Data items:
-------
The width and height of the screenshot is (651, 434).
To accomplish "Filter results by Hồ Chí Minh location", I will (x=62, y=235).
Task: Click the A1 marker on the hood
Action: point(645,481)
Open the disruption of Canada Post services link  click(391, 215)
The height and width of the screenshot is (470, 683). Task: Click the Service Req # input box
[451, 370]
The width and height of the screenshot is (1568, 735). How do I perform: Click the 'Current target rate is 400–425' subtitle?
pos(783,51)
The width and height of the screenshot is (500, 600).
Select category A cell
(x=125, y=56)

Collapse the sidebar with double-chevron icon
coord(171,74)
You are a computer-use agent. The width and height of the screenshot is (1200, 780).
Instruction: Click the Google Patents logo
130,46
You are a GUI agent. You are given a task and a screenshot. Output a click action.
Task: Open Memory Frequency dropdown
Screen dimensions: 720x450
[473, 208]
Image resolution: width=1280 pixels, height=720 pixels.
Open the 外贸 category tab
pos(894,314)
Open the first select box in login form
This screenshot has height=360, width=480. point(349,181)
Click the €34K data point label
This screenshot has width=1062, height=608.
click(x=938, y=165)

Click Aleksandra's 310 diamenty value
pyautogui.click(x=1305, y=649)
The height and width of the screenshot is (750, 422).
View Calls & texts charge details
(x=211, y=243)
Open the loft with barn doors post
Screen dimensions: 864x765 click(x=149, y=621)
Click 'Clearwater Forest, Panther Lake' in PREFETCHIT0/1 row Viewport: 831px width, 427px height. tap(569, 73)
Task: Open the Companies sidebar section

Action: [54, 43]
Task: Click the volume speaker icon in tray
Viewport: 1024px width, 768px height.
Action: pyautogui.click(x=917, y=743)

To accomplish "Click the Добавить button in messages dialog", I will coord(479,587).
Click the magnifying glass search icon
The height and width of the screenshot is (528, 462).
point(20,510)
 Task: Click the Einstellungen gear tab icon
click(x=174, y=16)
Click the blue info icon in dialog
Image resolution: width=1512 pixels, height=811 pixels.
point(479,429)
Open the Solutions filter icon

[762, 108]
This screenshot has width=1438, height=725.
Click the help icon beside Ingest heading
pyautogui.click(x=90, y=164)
-------
DESCRIPTION OF THE TASK:
Your reply is to repeat, unchanged, the lines above running from the one with "Instruction: Click the Google Patents logo" up to and including the one with "Image resolution: width=1280".

YOUR RESPONSE:
Instruction: Click the Google Patents logo
130,46
You are a GUI agent. You are given a task and a screenshot. Output a click action.
Task: Open Memory Frequency dropdown
Screen dimensions: 720x450
[473, 208]
Image resolution: width=1280 pixels, height=720 pixels.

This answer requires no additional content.